Required work:
The listing below is to be reproduced in full, exactly as given.

-.-.-

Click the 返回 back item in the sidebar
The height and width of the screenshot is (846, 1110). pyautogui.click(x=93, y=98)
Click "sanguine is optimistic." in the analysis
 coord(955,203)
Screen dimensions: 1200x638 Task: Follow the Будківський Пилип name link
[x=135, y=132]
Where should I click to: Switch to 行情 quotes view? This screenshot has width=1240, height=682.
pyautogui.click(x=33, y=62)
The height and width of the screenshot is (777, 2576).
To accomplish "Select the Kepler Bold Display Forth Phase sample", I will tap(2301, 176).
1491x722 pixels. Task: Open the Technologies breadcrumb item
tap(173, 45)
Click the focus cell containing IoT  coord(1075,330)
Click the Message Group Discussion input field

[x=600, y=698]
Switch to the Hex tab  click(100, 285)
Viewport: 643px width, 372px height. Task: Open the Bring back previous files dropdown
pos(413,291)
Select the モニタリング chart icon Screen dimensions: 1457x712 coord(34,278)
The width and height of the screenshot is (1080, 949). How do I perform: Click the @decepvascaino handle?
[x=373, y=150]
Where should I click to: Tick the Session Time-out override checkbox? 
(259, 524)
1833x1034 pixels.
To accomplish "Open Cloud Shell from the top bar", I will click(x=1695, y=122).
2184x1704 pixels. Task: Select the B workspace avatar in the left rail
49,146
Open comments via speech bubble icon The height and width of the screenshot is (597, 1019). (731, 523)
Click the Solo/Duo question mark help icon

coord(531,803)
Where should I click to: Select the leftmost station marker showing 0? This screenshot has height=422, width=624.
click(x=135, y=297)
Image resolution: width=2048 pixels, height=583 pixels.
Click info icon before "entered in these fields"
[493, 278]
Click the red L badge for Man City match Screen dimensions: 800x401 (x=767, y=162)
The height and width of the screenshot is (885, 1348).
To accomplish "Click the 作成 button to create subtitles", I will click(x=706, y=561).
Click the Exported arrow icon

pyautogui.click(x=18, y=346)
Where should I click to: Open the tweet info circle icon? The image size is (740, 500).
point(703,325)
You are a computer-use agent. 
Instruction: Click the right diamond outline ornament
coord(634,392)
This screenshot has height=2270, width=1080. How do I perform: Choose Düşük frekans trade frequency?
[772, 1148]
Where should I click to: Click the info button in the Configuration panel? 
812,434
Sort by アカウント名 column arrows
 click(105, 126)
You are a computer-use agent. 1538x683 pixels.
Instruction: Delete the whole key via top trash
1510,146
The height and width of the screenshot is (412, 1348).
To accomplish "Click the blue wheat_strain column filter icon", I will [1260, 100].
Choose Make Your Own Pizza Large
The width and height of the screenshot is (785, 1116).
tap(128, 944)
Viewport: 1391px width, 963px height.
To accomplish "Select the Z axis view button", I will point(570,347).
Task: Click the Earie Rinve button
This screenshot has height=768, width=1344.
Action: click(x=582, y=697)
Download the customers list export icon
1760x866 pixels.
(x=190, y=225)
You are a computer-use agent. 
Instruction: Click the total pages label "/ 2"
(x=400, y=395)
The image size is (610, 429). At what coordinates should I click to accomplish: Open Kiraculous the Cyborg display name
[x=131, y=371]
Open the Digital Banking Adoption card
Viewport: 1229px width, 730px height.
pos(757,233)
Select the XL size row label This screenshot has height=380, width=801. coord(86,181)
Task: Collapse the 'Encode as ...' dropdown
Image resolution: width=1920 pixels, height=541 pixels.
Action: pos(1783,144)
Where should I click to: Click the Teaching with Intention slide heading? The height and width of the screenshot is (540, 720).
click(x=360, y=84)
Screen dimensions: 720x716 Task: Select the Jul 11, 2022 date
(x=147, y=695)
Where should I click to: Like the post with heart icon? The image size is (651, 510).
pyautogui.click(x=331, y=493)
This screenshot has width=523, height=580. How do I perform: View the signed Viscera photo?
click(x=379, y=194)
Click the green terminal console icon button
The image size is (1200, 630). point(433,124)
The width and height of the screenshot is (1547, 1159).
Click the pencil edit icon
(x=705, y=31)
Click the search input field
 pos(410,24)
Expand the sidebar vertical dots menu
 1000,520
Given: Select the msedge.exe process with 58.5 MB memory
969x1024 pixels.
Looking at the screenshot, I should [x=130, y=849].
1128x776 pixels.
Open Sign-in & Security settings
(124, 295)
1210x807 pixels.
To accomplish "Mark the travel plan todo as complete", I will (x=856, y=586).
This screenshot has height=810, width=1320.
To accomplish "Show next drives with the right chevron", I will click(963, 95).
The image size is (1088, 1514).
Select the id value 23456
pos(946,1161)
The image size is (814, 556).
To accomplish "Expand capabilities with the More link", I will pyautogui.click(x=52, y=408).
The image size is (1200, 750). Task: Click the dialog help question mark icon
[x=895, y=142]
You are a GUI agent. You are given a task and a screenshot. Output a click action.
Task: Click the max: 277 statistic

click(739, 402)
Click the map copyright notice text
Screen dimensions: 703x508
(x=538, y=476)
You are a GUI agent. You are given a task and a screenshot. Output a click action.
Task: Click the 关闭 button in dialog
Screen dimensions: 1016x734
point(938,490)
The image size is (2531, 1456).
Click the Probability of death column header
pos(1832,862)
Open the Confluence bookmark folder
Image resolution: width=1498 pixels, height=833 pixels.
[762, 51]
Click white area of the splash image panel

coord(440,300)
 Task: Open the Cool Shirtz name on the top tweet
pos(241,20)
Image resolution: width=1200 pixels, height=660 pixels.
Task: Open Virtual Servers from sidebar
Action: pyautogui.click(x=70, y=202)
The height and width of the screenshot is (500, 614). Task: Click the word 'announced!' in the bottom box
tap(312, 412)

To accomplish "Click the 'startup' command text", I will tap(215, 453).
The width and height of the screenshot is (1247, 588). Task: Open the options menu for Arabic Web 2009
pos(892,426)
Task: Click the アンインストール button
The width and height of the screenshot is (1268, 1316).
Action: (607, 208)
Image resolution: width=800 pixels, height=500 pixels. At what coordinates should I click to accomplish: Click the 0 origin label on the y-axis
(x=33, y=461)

-.-.-

Solution to this exercise:
Click the 返回 back item in the sidebar
The height and width of the screenshot is (846, 1110). pyautogui.click(x=93, y=98)
Click "sanguine is optimistic." in the analysis
 coord(955,203)
Screen dimensions: 1200x638 Task: Follow the Будківський Пилип name link
[x=135, y=132]
Where should I click to: Switch to 行情 quotes view? This screenshot has width=1240, height=682.
pyautogui.click(x=33, y=62)
The height and width of the screenshot is (777, 2576).
To accomplish "Select the Kepler Bold Display Forth Phase sample", I will tap(2301, 176).
1491x722 pixels. Task: Open the Technologies breadcrumb item
tap(173, 45)
Click the focus cell containing IoT  coord(1075,330)
Click the Message Group Discussion input field

[x=600, y=698]
Switch to the Hex tab  click(100, 285)
Viewport: 643px width, 372px height. Task: Open the Bring back previous files dropdown
pos(413,291)
Select the モニタリング chart icon Screen dimensions: 1457x712 coord(34,278)
The width and height of the screenshot is (1080, 949). How do I perform: Click the @decepvascaino handle?
[x=373, y=150]
Where should I click to: Tick the Session Time-out override checkbox? 
(259, 524)
1833x1034 pixels.
To accomplish "Open Cloud Shell from the top bar", I will click(x=1695, y=122).
2184x1704 pixels. Task: Select the B workspace avatar in the left rail
49,146
Open comments via speech bubble icon The height and width of the screenshot is (597, 1019). (731, 523)
Click the Solo/Duo question mark help icon

coord(531,803)
Where should I click to: Select the leftmost station marker showing 0? This screenshot has height=422, width=624.
click(x=135, y=297)
Image resolution: width=2048 pixels, height=583 pixels.
Click info icon before "entered in these fields"
[493, 278]
Click the red L badge for Man City match Screen dimensions: 800x401 (x=767, y=162)
The height and width of the screenshot is (885, 1348).
To accomplish "Click the 作成 button to create subtitles", I will click(x=706, y=561).
Click the Exported arrow icon

pyautogui.click(x=18, y=346)
Where should I click to: Open the tweet info circle icon? The image size is (740, 500).
point(703,325)
You are a computer-use agent. 
Instruction: Click the right diamond outline ornament
coord(634,392)
This screenshot has height=2270, width=1080. How do I perform: Choose Düşük frekans trade frequency?
[772, 1148]
Where should I click to: Click the info button in the Configuration panel? 
812,434
Sort by アカウント名 column arrows
 click(105, 126)
You are a computer-use agent. 1538x683 pixels.
Instruction: Delete the whole key via top trash
1510,146
The height and width of the screenshot is (412, 1348).
To accomplish "Click the blue wheat_strain column filter icon", I will [1260, 100].
Choose Make Your Own Pizza Large
The width and height of the screenshot is (785, 1116).
tap(128, 944)
Viewport: 1391px width, 963px height.
To accomplish "Select the Z axis view button", I will point(570,347).
Task: Click the Earie Rinve button
This screenshot has height=768, width=1344.
Action: click(x=582, y=697)
Download the customers list export icon
1760x866 pixels.
(x=190, y=225)
You are a computer-use agent. 
Instruction: Click the total pages label "/ 2"
(x=400, y=395)
The image size is (610, 429). At what coordinates should I click to accomplish: Open Kiraculous the Cyborg display name
[x=131, y=371]
Open the Digital Banking Adoption card
Viewport: 1229px width, 730px height.
pos(757,233)
Select the XL size row label This screenshot has height=380, width=801. coord(86,181)
Task: Collapse the 'Encode as ...' dropdown
Image resolution: width=1920 pixels, height=541 pixels.
Action: pos(1783,144)
Where should I click to: Click the Teaching with Intention slide heading? The height and width of the screenshot is (540, 720).
click(x=360, y=84)
Screen dimensions: 720x716 Task: Select the Jul 11, 2022 date
(x=147, y=695)
Where should I click to: Like the post with heart icon? The image size is (651, 510).
pyautogui.click(x=331, y=493)
This screenshot has width=523, height=580. How do I perform: View the signed Viscera photo?
click(x=379, y=194)
Click the green terminal console icon button
The image size is (1200, 630). point(433,124)
The width and height of the screenshot is (1547, 1159).
Click the pencil edit icon
(x=705, y=31)
Click the search input field
 pos(410,24)
Expand the sidebar vertical dots menu
 1000,520
Given: Select the msedge.exe process with 58.5 MB memory
969x1024 pixels.
Looking at the screenshot, I should [x=130, y=849].
1128x776 pixels.
Open Sign-in & Security settings
(124, 295)
1210x807 pixels.
To accomplish "Mark the travel plan todo as complete", I will (x=856, y=586).
This screenshot has height=810, width=1320.
To accomplish "Show next drives with the right chevron", I will click(963, 95).
The image size is (1088, 1514).
Select the id value 23456
pos(946,1161)
The image size is (814, 556).
To accomplish "Expand capabilities with the More link", I will pyautogui.click(x=52, y=408).
The image size is (1200, 750). Task: Click the dialog help question mark icon
[x=895, y=142]
You are a GUI agent. You are given a task and a screenshot. Output a click action.
Task: Click the max: 277 statistic

click(739, 402)
Click the map copyright notice text
Screen dimensions: 703x508
(x=538, y=476)
You are a GUI agent. You are given a task and a screenshot. Output a click action.
Task: Click the 关闭 button in dialog
Screen dimensions: 1016x734
point(938,490)
The image size is (2531, 1456).
Click the Probability of death column header
pos(1832,862)
Open the Confluence bookmark folder
Image resolution: width=1498 pixels, height=833 pixels.
[762, 51]
Click white area of the splash image panel

coord(440,300)
 Task: Open the Cool Shirtz name on the top tweet
pos(241,20)
Image resolution: width=1200 pixels, height=660 pixels.
Task: Open Virtual Servers from sidebar
Action: pyautogui.click(x=70, y=202)
The height and width of the screenshot is (500, 614). Task: Click the word 'announced!' in the bottom box
tap(312, 412)

To accomplish "Click the 'startup' command text", I will tap(215, 453).
The width and height of the screenshot is (1247, 588). Task: Open the options menu for Arabic Web 2009
pos(892,426)
Task: Click the アンインストール button
The width and height of the screenshot is (1268, 1316).
Action: (607, 208)
Image resolution: width=800 pixels, height=500 pixels. At what coordinates should I click to accomplish: Click the 0 origin label on the y-axis
(x=33, y=461)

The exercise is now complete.